## Exercise task
Transcribe, verbatim, the lines of the records from the one containing "coordinates (450, 497)." through the one containing "pyautogui.click(x=626, y=459)", inclusive.

* START Data for the task *

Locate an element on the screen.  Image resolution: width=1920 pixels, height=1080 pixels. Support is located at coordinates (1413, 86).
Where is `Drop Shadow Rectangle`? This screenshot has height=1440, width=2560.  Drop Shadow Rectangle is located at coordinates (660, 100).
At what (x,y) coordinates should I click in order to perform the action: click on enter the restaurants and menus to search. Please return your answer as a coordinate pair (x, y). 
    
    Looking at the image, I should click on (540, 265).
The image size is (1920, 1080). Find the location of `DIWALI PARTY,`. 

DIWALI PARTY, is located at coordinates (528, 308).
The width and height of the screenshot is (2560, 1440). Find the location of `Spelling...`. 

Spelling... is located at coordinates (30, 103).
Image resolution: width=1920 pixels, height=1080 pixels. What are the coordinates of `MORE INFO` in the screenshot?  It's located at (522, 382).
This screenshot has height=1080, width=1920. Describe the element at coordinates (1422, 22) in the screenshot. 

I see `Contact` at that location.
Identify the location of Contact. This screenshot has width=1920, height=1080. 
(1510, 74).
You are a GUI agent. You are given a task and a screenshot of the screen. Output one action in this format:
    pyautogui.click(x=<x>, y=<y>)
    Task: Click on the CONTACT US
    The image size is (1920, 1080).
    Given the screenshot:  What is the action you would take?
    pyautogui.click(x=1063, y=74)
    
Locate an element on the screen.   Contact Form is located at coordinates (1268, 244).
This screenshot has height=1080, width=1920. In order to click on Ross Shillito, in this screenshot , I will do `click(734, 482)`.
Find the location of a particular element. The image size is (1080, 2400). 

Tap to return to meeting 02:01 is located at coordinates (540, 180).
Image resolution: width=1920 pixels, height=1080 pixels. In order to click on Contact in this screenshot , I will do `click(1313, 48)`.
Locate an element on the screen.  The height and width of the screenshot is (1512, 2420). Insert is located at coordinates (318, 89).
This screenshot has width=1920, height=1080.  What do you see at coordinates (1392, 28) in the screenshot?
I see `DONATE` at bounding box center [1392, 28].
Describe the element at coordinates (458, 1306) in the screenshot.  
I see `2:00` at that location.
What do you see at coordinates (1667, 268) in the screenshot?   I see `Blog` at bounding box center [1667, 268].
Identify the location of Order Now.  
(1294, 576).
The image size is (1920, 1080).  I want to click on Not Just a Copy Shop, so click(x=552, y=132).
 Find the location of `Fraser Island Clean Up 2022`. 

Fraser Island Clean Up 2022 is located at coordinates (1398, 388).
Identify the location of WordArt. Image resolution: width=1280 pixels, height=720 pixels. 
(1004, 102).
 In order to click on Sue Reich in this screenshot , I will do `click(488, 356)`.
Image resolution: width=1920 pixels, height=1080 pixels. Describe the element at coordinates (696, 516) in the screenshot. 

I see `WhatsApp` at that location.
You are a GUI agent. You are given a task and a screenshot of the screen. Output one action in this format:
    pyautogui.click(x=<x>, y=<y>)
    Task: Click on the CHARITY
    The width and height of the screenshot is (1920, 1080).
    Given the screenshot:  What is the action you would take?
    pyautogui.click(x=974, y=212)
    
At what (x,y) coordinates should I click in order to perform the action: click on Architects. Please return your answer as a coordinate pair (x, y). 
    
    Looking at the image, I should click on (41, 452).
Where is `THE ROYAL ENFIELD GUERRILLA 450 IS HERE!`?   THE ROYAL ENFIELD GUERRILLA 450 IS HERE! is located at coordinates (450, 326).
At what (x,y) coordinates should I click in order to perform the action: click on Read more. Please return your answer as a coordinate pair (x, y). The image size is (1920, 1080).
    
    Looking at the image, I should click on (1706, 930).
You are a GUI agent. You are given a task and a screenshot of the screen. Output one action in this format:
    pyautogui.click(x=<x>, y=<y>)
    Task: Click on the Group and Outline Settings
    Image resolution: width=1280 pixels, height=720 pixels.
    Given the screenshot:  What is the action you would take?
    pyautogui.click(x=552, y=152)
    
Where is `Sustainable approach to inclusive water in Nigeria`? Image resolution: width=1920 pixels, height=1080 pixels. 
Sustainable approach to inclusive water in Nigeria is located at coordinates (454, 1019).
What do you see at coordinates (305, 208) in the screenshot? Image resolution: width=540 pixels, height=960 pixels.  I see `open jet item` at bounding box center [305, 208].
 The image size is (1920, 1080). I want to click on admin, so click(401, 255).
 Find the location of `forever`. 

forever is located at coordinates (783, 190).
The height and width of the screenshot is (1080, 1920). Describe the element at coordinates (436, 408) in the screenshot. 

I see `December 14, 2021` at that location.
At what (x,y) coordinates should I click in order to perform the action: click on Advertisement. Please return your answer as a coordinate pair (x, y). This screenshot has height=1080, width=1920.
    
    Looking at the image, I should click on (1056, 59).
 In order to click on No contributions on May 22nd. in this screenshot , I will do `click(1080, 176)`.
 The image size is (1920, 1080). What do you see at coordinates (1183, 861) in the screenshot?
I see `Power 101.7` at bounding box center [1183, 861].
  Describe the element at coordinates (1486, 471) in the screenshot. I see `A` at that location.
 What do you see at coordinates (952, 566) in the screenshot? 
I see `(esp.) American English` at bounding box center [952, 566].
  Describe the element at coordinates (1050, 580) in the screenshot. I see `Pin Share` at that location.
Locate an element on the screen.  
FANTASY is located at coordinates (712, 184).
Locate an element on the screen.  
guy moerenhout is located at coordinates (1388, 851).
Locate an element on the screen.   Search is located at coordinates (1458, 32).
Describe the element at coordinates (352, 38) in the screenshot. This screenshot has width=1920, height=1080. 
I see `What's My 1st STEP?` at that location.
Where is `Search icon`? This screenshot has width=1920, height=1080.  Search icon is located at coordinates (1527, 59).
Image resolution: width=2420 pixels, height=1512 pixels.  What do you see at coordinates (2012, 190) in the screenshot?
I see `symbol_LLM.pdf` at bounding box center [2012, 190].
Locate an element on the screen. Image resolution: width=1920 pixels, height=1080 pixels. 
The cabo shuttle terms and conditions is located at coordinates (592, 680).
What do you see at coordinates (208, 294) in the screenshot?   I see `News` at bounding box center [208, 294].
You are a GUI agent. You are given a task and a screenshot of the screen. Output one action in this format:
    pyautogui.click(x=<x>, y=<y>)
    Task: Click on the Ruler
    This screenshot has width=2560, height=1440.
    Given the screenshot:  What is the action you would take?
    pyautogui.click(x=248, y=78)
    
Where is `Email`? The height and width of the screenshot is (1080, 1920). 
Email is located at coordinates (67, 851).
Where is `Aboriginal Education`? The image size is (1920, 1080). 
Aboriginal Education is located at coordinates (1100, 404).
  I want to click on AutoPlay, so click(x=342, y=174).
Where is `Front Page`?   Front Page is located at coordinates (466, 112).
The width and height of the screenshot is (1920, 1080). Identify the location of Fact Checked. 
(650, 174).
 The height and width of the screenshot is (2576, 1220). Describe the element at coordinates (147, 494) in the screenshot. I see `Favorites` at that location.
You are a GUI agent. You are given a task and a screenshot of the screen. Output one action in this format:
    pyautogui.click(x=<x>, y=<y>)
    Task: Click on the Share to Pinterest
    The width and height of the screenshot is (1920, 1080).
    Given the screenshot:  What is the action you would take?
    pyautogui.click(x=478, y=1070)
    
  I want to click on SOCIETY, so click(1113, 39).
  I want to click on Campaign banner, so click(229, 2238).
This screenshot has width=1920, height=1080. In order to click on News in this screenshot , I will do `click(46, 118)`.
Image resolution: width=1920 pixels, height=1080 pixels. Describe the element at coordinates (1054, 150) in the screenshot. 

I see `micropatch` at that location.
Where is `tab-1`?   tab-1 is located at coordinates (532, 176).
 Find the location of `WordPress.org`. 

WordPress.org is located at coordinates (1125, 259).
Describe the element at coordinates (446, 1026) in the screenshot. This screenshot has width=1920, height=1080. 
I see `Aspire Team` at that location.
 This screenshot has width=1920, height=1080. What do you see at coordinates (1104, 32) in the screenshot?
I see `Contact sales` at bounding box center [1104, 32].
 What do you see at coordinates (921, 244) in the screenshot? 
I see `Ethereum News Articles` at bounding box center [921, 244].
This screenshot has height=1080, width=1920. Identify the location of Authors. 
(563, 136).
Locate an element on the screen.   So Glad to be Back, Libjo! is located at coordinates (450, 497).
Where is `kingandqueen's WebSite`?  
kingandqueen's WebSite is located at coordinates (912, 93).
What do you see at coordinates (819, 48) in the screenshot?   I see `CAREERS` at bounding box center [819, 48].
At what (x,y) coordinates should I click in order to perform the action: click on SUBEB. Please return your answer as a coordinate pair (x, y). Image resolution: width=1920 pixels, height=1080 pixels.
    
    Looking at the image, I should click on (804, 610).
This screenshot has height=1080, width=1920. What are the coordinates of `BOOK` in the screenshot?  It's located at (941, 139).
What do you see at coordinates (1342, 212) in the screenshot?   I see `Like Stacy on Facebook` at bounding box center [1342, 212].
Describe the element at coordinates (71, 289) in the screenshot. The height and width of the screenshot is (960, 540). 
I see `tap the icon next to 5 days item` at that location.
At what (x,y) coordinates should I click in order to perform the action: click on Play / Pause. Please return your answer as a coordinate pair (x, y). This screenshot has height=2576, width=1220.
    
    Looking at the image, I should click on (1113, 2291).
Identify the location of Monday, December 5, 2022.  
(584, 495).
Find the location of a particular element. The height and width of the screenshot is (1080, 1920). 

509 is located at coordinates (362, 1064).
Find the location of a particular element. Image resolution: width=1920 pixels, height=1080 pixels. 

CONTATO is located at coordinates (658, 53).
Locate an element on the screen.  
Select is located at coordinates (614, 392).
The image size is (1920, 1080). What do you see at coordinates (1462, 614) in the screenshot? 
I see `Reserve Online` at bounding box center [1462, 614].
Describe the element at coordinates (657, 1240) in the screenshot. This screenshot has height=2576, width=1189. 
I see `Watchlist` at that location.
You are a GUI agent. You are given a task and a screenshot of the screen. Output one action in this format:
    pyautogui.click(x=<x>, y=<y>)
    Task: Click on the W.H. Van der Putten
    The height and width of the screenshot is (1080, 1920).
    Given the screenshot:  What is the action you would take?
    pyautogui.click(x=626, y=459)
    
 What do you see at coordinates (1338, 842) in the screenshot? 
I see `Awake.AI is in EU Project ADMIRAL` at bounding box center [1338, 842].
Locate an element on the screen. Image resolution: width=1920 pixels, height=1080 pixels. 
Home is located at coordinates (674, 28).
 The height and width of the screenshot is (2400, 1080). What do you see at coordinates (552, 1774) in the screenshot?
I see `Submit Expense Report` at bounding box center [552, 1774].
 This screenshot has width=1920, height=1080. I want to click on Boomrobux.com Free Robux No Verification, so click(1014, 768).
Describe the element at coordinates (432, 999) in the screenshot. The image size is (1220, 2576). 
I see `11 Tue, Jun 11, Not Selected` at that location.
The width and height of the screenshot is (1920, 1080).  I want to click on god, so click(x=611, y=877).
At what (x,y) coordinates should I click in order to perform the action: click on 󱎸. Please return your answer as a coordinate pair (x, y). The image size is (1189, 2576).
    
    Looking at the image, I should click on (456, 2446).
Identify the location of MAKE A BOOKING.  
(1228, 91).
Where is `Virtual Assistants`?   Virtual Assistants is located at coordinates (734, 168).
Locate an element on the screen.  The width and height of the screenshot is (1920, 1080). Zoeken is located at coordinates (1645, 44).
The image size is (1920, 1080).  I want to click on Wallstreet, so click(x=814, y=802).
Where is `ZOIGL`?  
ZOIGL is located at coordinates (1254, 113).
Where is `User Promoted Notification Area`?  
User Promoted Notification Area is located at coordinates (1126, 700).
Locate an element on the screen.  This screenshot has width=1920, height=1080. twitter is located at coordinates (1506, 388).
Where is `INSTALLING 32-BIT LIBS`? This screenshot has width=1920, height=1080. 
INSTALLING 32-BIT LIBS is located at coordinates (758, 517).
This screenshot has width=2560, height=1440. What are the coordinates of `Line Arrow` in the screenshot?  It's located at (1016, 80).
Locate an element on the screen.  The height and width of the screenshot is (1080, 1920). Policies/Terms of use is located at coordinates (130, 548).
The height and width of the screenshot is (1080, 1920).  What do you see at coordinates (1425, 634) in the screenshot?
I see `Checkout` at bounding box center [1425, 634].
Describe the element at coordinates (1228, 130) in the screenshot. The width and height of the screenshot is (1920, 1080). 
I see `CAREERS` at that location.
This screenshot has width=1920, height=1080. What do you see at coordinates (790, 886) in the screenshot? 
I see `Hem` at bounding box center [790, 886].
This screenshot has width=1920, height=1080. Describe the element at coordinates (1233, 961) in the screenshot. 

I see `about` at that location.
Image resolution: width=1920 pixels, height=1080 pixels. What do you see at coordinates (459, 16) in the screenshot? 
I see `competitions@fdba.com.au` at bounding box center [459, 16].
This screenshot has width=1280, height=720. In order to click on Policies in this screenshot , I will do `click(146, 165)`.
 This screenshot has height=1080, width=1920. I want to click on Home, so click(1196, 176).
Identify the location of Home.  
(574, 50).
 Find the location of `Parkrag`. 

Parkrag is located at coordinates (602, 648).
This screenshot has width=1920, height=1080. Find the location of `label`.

* END Data for the task *

## Full output
Locate an element on the screen.   So Glad to be Back, Libjo! is located at coordinates (450, 497).
Where is `kingandqueen's WebSite`?  
kingandqueen's WebSite is located at coordinates (912, 93).
What do you see at coordinates (819, 48) in the screenshot?   I see `CAREERS` at bounding box center [819, 48].
At what (x,y) coordinates should I click in order to perform the action: click on SUBEB. Please return your answer as a coordinate pair (x, y). Image resolution: width=1920 pixels, height=1080 pixels.
    
    Looking at the image, I should click on (804, 610).
This screenshot has height=1080, width=1920. What are the coordinates of `BOOK` in the screenshot?  It's located at (941, 139).
What do you see at coordinates (1342, 212) in the screenshot?   I see `Like Stacy on Facebook` at bounding box center [1342, 212].
Describe the element at coordinates (71, 289) in the screenshot. The height and width of the screenshot is (960, 540). 
I see `tap the icon next to 5 days item` at that location.
At what (x,y) coordinates should I click in order to perform the action: click on Play / Pause. Please return your answer as a coordinate pair (x, y). This screenshot has height=2576, width=1220.
    
    Looking at the image, I should click on (1113, 2291).
Identify the location of Monday, December 5, 2022.  
(584, 495).
Find the location of a particular element. The height and width of the screenshot is (1080, 1920). 

509 is located at coordinates (362, 1064).
Find the location of a particular element. Image resolution: width=1920 pixels, height=1080 pixels. 

CONTATO is located at coordinates (658, 53).
Locate an element on the screen.  
Select is located at coordinates (614, 392).
The image size is (1920, 1080). What do you see at coordinates (1462, 614) in the screenshot? 
I see `Reserve Online` at bounding box center [1462, 614].
Describe the element at coordinates (657, 1240) in the screenshot. This screenshot has height=2576, width=1189. 
I see `Watchlist` at that location.
You are a GUI agent. You are given a task and a screenshot of the screen. Output one action in this format:
    pyautogui.click(x=<x>, y=<y>)
    Task: Click on the W.H. Van der Putten
    The height and width of the screenshot is (1080, 1920).
    Given the screenshot:  What is the action you would take?
    pyautogui.click(x=626, y=459)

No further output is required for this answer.